◆ Input data
----------

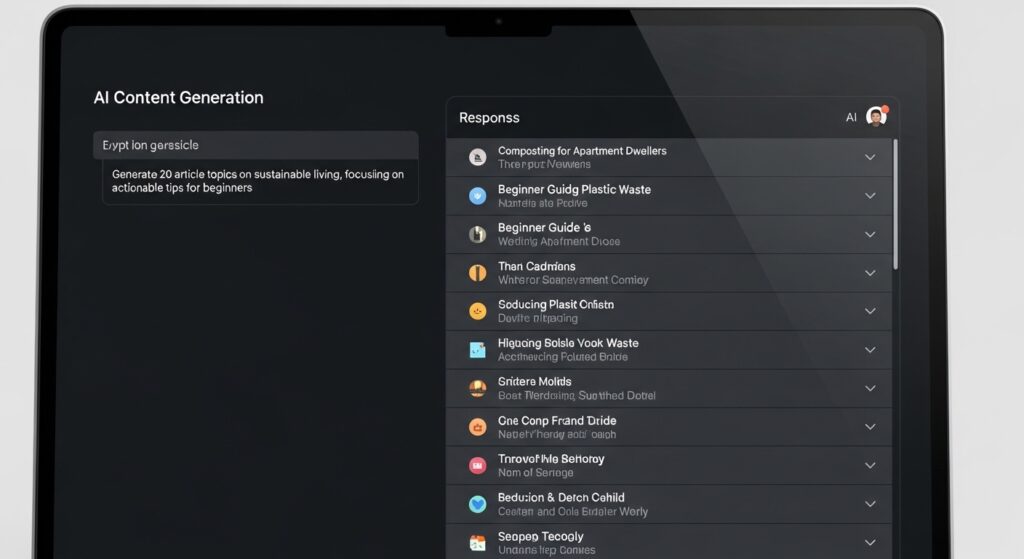Click the icon beside Sntere Molids

point(478,388)
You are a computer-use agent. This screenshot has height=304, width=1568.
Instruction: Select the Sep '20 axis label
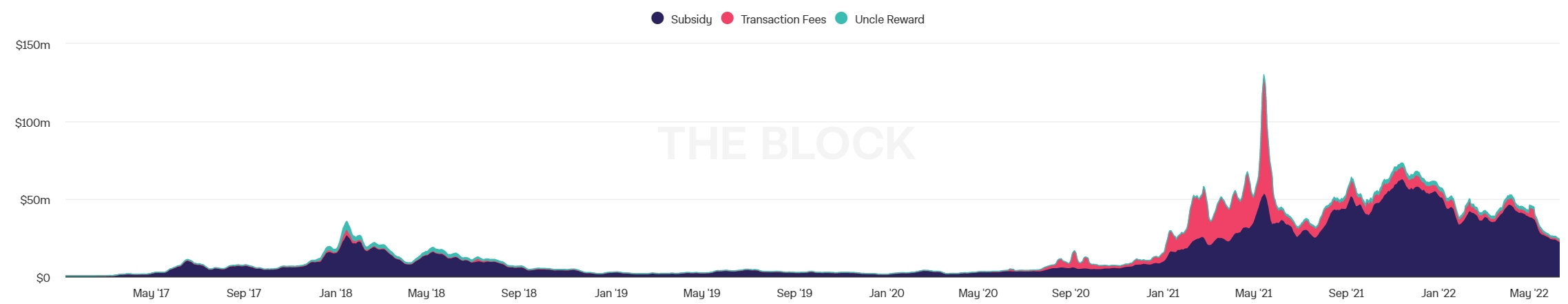1071,293
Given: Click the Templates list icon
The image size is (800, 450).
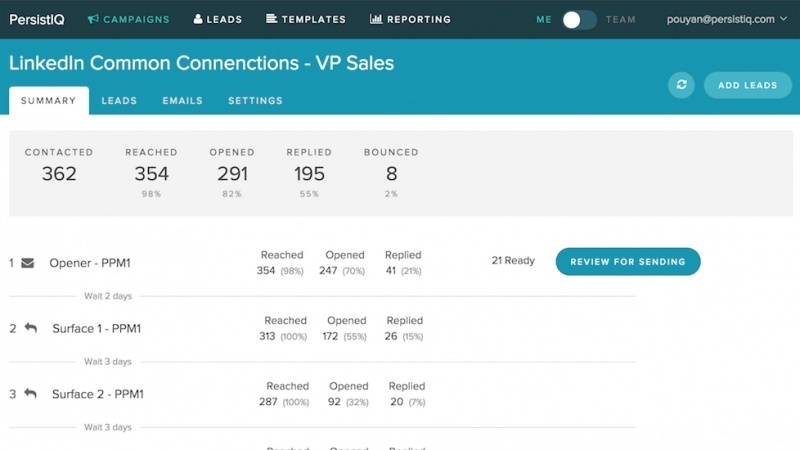Looking at the screenshot, I should 271,19.
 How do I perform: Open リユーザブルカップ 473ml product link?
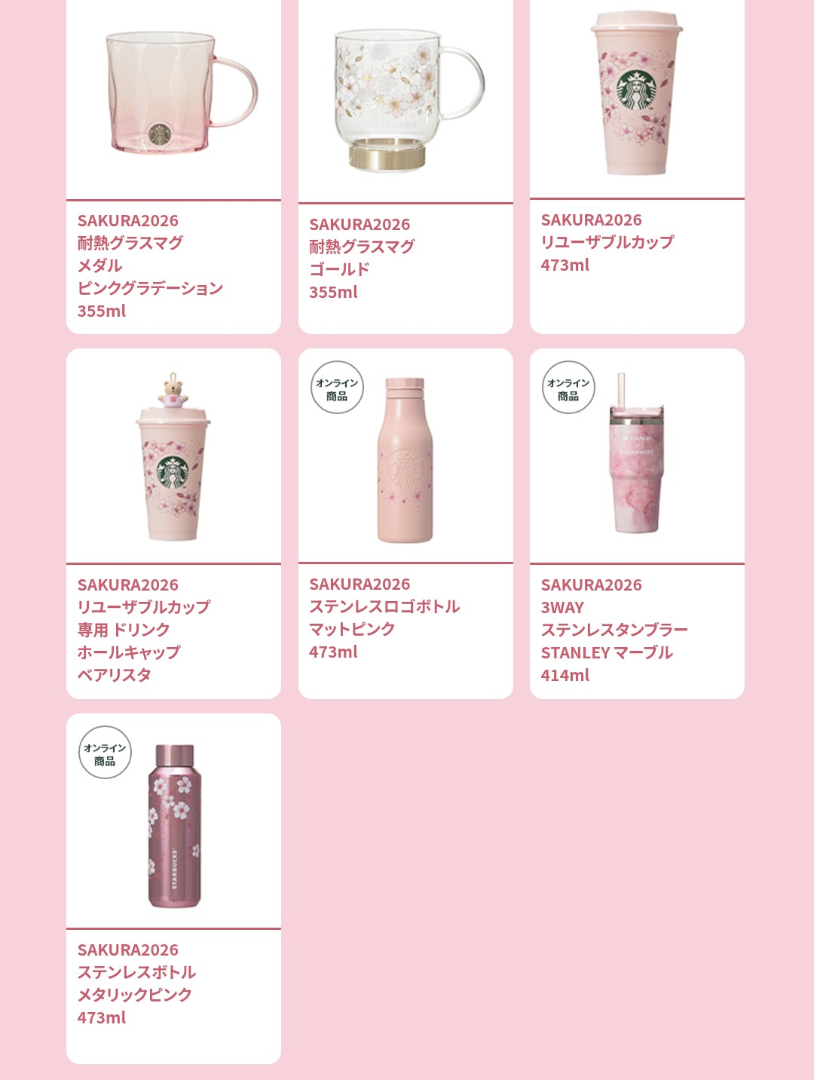[x=607, y=242]
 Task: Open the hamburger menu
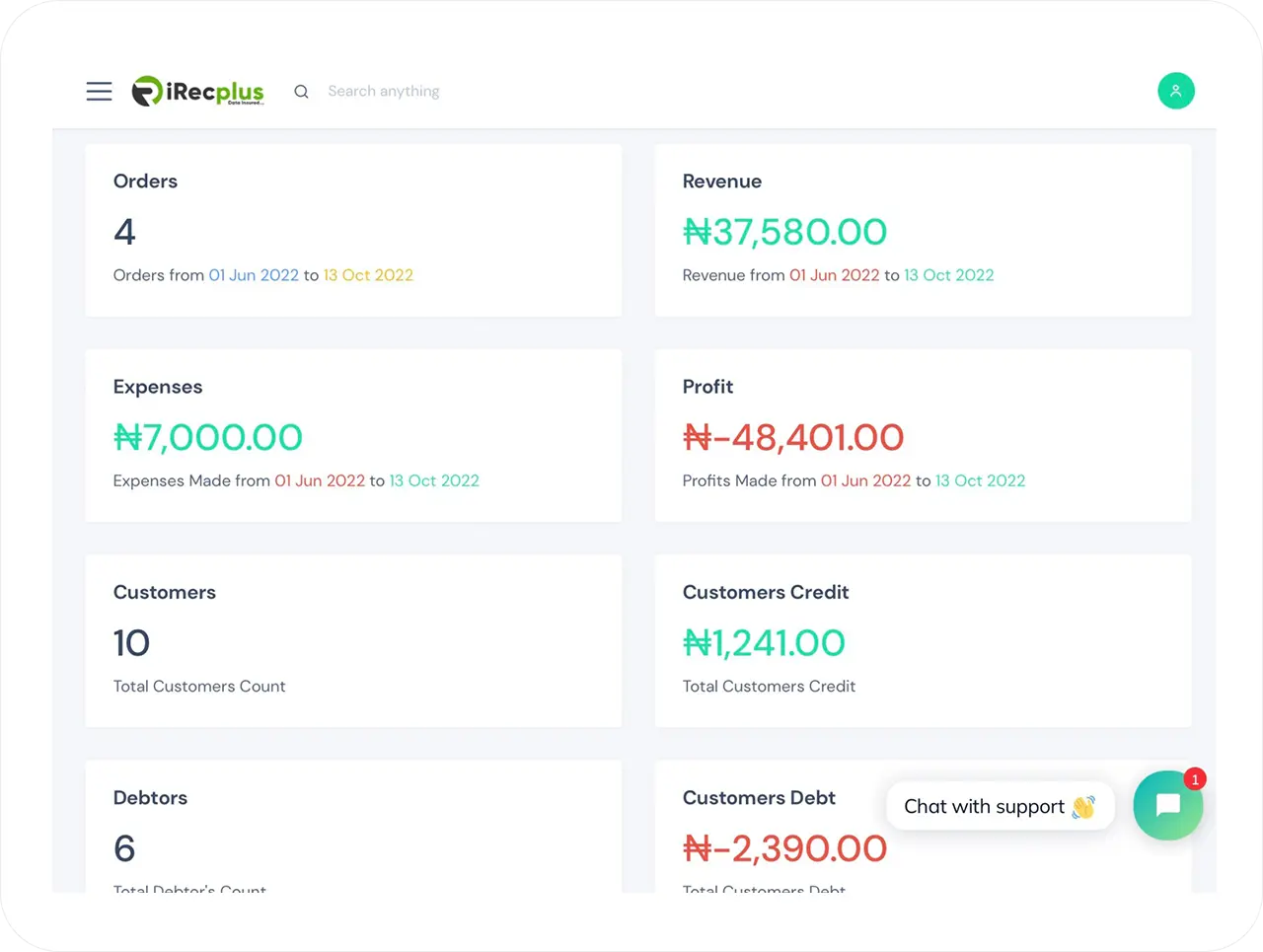(99, 92)
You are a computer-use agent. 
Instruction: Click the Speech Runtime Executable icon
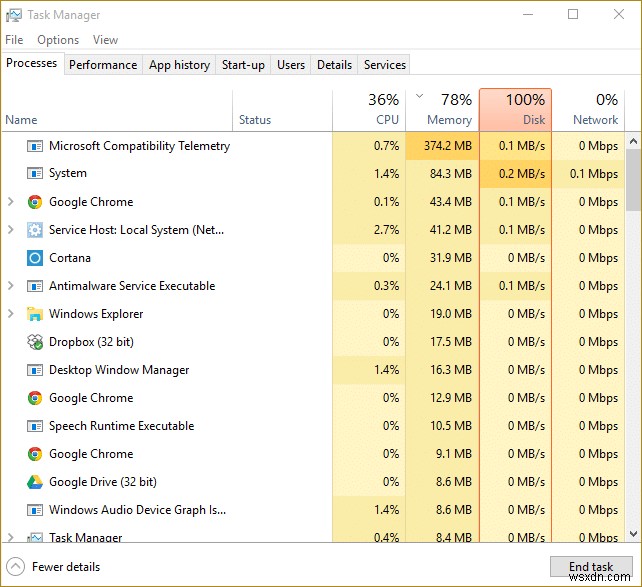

----------

◆ Your instructions
Looking through the data above, copy out each line in which the string "computer" occurs.

◆ Exercise output
You are a computer-use agent. This screenshot has height=304, width=1568.
You are a computer-use agent. 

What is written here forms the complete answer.